In implementing the plan, the CBI will perform as policymaker and regulators and lenders as executors. To this end, the CBI has developed new financing instruments and optimized existing ones, namely electronic negotiable instruments and the Productive Credit Certificate, known by its Persian acronym “Gam”
As for other merits, he said it will focus on “credit instruments” rather than direct borrowing, minimize diversion of bank resources into non-production markets and speculative activities, and increase oversight on lending to the production sector.
The Industries Minister Reza Fatemi Amin said the supply chain finance will ease manufacturers’ access to loans and credits plus help banks better manage liquidity channeled into manufactures.
“The MoU is expected to enhance access of production units to financial resources by 30%,” the minister noted.
In the same vein, the Economy Minister Ehsan Khandouzi described the move as a “structural change” that would help restore discipline to lending procedures and reduce the final price of goods.

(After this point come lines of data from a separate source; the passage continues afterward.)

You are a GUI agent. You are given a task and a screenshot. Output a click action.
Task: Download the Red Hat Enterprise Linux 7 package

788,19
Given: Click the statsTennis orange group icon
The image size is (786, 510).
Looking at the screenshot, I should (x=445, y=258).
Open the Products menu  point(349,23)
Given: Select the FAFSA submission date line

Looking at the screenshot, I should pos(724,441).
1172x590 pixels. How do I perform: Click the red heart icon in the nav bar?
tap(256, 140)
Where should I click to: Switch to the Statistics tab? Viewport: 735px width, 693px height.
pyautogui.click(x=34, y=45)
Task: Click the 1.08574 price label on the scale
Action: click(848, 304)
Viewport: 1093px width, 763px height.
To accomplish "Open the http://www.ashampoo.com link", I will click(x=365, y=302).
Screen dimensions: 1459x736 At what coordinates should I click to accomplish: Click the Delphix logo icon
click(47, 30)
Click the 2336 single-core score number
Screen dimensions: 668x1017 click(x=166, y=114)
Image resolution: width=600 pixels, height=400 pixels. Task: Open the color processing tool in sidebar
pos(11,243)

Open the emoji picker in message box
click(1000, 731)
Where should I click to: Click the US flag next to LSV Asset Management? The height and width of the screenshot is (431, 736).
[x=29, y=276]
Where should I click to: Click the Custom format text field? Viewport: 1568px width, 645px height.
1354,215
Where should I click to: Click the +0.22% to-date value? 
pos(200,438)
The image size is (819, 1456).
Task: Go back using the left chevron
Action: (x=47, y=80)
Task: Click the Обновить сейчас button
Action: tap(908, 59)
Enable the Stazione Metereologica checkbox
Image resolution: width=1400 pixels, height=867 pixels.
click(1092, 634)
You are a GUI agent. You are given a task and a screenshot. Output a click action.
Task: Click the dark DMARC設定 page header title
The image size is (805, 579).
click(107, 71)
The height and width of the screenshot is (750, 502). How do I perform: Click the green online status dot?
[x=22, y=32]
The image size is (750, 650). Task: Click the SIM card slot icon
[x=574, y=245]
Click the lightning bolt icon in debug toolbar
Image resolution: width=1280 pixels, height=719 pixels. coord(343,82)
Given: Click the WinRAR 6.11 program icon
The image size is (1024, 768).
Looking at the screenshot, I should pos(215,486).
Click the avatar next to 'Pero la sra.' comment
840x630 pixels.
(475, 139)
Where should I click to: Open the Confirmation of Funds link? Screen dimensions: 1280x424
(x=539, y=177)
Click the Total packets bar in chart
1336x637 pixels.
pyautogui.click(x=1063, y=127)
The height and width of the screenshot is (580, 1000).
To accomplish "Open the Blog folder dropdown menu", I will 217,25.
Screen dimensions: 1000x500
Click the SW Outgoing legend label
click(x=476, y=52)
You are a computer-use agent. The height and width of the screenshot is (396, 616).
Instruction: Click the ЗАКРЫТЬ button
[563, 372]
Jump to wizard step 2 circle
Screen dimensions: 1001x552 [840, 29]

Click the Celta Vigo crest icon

Supply chain finance is a set of solutions to lower financing costs and improve business efficiency for buyers and sellers.
SCF works by automating transactions and tracking invoice approval and settlement processes from initiation to completion.
The mechanism should help banks meet the pressing needs of manufacturing companies without creating “non-productive liquidity”.
Based on the operational framework unveiled by the CBI, the new SCF is geared to foster economic growth by facilitating the finance process of manufacturing companies in non-inflationary ways.
In implementing the plan, the CBI will perform as policymaker and regulators and lenders as executors. To this end, the CBI has developed new financing instruments and optimized existing ones, namely electronic negotiable instruments and the Productive Credit Certificate, known by its Persian acronym “Gam”.
A negotiable instrument is a signed document that promises a sum of payment to a specified person or the assignee. The document may also appear in electronic format.
Gam is a market oriented financial instrument traded in money and capital markets. Through this instrument lenders help businesses by offering a tradable credit certificate similar to LCs.
The certificate should be submitted to suppliers of raw materials, machinery and equipment. Like bonds, certificates have maturity dates and the supplier can cash the certificate by selling it in the stock market.